In view of the enormous amount of attention paid to homebirth in the lay and medical press, it is timely to publish an issue devoted to homebirth. In preparing it, we approached a large number of people to write for us, in order to solicit a wide range of viewpoints. Normally those we ask to write for O&G Magazine are happy to do so. However, on the topic of homebirth many declined, citing the political and social fallout that might follow. Those who declined include not only Fellows of our College with a known interest in the subject, but also the Australian Commonwealth Health Minister, Ms Nicola Roxon, among others. We are most grateful to all those who did accept the invitation and whose work appears in this issue.
The team here at O&G Magazine appreciates that there is unlikely ever to be consensus on this topic, but we hope that by including a variety of views in a single issue of the magazine we may progress somewhat in an exchange of opinion. We therefore offer articles by midwives, obstetricians, academics and women who have been there, to provide what we hope is a comprehensive overview of the subject of planned homebirth, supervised by registered midwives, in an Australian and New Zealand setting.

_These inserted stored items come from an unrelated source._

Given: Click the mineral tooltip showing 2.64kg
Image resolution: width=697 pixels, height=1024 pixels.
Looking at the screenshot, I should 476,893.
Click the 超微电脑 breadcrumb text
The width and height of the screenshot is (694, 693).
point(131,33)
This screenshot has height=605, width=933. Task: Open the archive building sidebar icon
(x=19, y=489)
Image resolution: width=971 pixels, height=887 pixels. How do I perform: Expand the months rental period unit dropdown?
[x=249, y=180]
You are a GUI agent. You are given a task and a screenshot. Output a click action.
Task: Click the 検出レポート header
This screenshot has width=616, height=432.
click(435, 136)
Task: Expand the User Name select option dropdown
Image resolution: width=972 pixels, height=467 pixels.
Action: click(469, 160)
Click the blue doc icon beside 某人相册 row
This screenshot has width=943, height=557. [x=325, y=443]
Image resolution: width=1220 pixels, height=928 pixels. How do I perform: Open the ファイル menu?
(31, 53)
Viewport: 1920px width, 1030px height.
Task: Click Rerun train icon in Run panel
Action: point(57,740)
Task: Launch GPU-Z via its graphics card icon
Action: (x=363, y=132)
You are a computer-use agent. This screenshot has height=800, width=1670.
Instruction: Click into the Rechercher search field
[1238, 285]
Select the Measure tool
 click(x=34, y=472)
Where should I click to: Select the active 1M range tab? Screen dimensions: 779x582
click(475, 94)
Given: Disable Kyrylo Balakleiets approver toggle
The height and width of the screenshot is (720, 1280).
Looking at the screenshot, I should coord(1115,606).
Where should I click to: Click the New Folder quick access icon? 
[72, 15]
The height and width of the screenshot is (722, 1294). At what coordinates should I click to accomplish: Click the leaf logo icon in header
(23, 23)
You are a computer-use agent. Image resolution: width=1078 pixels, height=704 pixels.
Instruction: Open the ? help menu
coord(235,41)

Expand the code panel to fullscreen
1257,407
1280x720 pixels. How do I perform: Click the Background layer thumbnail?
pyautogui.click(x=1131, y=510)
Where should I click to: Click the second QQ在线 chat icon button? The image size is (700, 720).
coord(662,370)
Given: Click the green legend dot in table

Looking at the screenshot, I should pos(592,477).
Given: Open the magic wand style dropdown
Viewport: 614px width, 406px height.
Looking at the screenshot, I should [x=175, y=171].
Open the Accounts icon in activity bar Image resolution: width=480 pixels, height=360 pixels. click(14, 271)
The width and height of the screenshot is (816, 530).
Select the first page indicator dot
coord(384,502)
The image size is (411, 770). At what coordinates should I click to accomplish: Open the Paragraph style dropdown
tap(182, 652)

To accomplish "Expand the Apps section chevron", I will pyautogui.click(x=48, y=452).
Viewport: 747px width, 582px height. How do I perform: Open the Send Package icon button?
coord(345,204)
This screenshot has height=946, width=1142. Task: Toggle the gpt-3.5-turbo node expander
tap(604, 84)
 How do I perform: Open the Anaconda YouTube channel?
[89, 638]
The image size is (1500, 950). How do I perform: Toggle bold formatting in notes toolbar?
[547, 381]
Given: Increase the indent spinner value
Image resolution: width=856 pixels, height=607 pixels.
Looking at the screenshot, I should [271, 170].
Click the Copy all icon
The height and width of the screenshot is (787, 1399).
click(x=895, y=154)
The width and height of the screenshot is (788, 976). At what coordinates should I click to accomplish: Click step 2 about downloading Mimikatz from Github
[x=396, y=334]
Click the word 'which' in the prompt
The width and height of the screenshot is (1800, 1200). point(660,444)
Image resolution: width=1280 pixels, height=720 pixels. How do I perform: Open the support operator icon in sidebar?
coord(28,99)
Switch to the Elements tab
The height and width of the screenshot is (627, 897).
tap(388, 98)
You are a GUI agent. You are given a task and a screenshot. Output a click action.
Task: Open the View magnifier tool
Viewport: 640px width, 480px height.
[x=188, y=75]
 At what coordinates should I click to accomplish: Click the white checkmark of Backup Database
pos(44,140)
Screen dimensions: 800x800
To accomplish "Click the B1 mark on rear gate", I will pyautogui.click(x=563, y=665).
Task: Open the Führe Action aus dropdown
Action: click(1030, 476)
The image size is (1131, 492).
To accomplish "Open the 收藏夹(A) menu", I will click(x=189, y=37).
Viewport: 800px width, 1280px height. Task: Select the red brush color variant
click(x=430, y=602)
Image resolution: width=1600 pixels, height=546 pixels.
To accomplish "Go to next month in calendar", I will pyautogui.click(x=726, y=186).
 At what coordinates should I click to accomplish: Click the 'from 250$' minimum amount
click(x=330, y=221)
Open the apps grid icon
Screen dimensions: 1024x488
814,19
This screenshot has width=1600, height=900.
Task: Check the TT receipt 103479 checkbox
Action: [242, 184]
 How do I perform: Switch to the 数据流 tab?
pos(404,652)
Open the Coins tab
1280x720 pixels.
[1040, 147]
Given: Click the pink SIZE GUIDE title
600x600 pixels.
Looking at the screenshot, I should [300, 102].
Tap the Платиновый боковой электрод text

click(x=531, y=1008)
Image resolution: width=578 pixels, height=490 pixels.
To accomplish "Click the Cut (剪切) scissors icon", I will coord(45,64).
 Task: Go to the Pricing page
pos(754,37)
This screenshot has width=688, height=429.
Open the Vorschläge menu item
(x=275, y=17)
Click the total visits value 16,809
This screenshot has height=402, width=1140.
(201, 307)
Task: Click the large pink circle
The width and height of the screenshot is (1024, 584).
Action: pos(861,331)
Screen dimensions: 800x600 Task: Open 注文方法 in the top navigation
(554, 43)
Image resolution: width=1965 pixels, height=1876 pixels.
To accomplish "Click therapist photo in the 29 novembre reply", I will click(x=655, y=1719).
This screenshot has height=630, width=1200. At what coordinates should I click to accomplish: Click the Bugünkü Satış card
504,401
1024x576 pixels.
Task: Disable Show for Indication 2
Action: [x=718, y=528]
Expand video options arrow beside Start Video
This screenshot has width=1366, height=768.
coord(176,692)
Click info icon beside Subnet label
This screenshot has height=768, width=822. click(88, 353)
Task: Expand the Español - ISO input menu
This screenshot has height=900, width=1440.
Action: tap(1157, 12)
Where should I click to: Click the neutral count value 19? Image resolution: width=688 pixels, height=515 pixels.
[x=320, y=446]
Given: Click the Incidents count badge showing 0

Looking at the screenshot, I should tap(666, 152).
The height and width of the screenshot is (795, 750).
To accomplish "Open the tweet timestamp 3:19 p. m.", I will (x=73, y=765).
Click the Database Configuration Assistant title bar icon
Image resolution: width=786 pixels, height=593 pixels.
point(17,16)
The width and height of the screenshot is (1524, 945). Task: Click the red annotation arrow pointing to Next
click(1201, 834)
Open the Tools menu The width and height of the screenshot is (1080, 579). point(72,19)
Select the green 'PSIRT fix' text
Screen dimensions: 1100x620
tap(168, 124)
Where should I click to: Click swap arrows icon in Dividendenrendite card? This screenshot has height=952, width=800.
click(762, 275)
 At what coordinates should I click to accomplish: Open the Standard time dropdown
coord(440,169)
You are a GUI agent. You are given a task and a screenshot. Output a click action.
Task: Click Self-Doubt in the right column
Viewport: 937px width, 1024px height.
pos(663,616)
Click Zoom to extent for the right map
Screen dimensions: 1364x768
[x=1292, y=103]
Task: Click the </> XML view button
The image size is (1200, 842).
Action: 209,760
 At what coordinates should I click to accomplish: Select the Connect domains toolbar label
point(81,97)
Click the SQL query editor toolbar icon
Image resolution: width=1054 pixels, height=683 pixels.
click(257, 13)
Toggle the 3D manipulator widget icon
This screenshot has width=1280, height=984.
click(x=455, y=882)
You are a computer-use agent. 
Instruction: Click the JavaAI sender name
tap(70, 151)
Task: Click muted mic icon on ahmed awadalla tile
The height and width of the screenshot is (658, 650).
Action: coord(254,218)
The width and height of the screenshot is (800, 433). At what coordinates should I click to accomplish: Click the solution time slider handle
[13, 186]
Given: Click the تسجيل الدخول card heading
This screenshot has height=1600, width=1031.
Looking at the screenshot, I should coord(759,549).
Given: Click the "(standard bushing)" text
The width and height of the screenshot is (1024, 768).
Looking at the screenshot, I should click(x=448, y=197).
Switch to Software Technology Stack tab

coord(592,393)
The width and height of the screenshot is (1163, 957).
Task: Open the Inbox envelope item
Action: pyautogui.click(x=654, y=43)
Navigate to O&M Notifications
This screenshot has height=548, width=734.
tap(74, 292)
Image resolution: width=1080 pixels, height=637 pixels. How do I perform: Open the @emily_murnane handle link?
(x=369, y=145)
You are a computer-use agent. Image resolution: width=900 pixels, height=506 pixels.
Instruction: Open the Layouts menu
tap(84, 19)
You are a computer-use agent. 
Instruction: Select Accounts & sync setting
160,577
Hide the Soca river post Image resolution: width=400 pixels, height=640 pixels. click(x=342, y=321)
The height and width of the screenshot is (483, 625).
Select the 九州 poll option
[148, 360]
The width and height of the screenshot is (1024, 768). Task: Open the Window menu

Many authors have noted that there is a lack of good evidence on the safety of homebirth in developed countries – and we see this as one indisputable fact to emerge from the issue. At the same time, it is important to use what evidence there is. Many of our authors have done this; but, as readers will find, interpretations of that evidence can differ markedly.
New Zealand differs from Australia in that legislation changed in 1991, allowing independent midwifery practice. This developed out of a political ideal supporting women’s choice. As a result, homebirth is available in New Zealand today as a woman’s choice and, as the New Zealand-based articles suggest, homebirth and risk assessment, with informed choice, go hand in hand.
Unfortunately, data from New Zealand are also limited; it is only in the last few years that we have accurate information on national maternal and perinatal mortality. However, as this audience is well aware, when reviewing data on homebirth safety this has to include ‘near misses’ and these data are incomplete and often inconsistently collected.
The issues around homebirth in New Zealand are by no means resolved, but there is more discussion, encouraging homebirth midwives to be trained, experienced and under the same regulatory body as hospital-based midwives. However, the secret of success for any model of care has to be collaborative work; no one works in isolation. Midwives specialise in the normal, while obstetricians specialise in the deviation from this; homebirth is no exception.
It is important to note that we are discussing homebirth in developed countries, where women are fortunate to have the skills and experience of properly trained doctors and midwives available. Our second article from Médecins Sans Frontières deals with the lack of choice in childbirth experienced by the majority of the world’s women, above all those living in developing countries (see p50). Only a brief plane flight away in Papua New Guinea, most women have a homebirth because there is nothing else. Only a small proportion receive any antenatal care and even fewer give birth in a hospital or clinic; the result is a maternal mortality rate 100 times that of Australia and New Zealand. We need to see the provision of homebirth in Australia and New Zealand in a global context.